The traditional motto of the police department is to “Serve and Protect.” The police are supposed to protect the innocent from the criminal, so it might come as shocking that the Hong Kong protesters are calling for the abolition of the Hong Kong police department. Of course, Westerners might read this and think, “Well, obviously they would want to get rid of the police! They live under the tyrannical regime of COMMUNISTS!” No one would bat an eye at someone wanting to abolish the Gestapo in Nazi Germany. Not in a modern context, anyway. The police becomes the arm of government oppression when the system is rigged against the people (or a specific demographic of people). Whoever dictates what is legal and what is criminal uses the intrinsic violence of the police (to either restrain, detain, or attack) as the power to enforce its decision.

fascit police

Don’t look at me, I just enforce what’s right and wrong. Who decides what’s right or wrong? Stop asking questions.

For added nuance, the Black Lives Matter movement made a similar call to abolish the police in the United States. When white supremacy is the systemic norm, black people become viewed as criminally-inclined compared to their white counterparts, so the police become the manifestation of that racist imbalance.

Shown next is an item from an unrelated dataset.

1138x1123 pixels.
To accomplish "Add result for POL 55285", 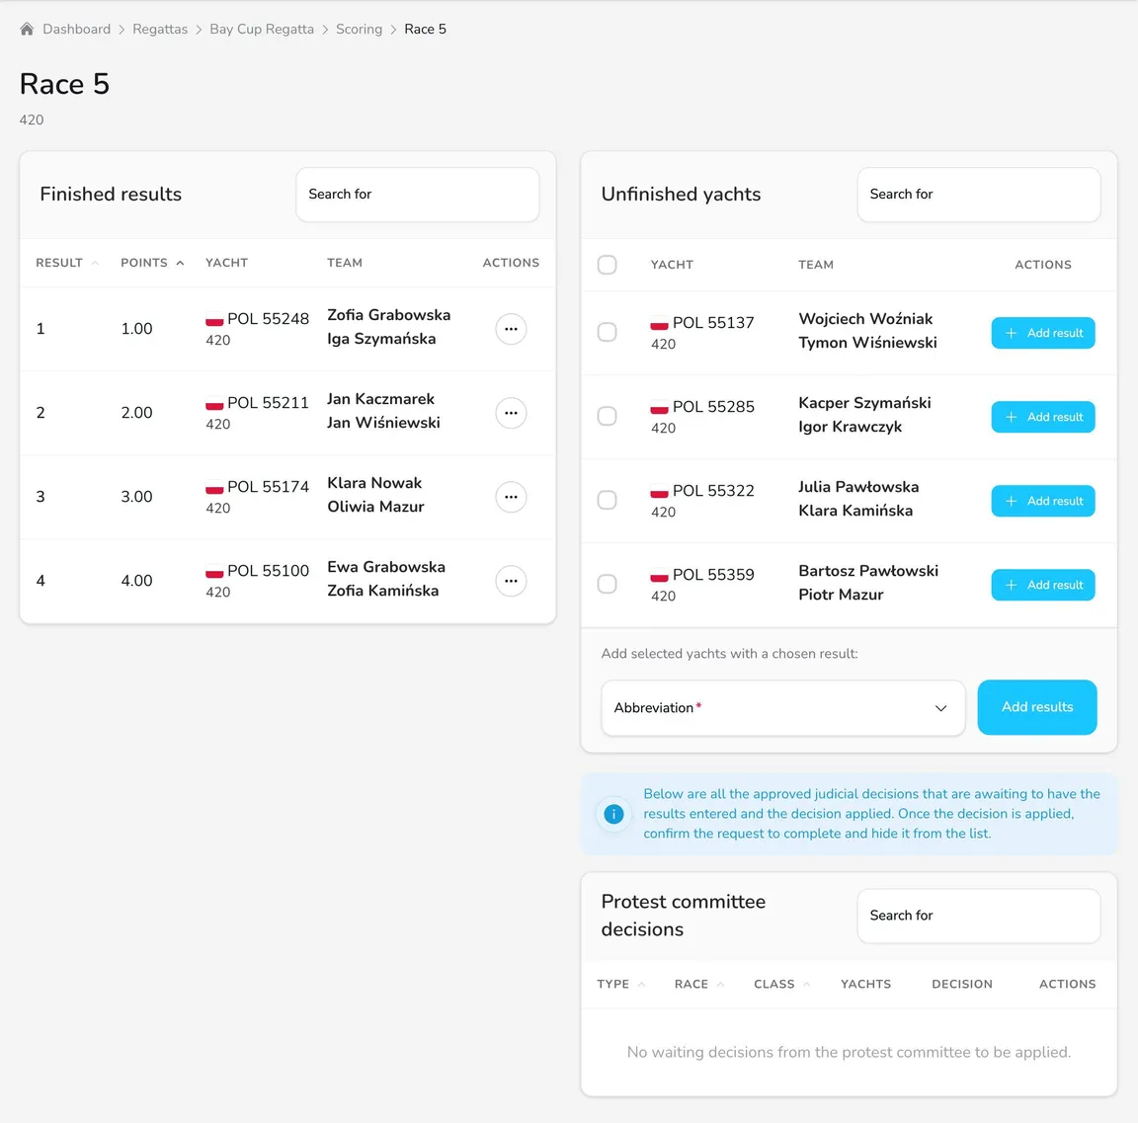I will (x=1043, y=417).
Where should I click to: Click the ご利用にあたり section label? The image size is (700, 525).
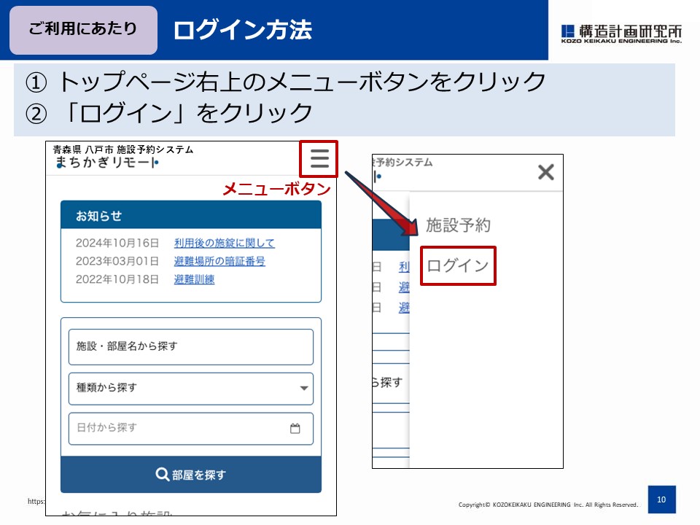pyautogui.click(x=83, y=30)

When race is criminalized, when poverty is criminalized, when mental health is criminalized, when drug abuse is criminalized, then intrinsic police violence becomes directed at those demographic. Getting rid of the cops, in theory, would force us to confront the problems within these demographics non-violently.

If drug use was no longer illegal, then we would need to help drug addicts instead of locking them up. Treatment would become the default. If we could no longer lock up the poor, we would have to find them stable housing and make sure they had enough to support themselves so they would no longer need to game the system in order to survive. Mental health would somewhat ironically become a health issue, and those whose underlying issues causes them to act out in anti-social behaviours could only be helped instead of punished. We would probably have to shift our cultural view of violence as being the solution to all our problems so that those who commit violence to solve their problems would do less of that, too. We would need to refocus on rehabilitation as a solution, on help as a solution, on compassion as a solution. Cuz if we didn’t, society would collapse into a miasma of inhuman chaos and brutality!!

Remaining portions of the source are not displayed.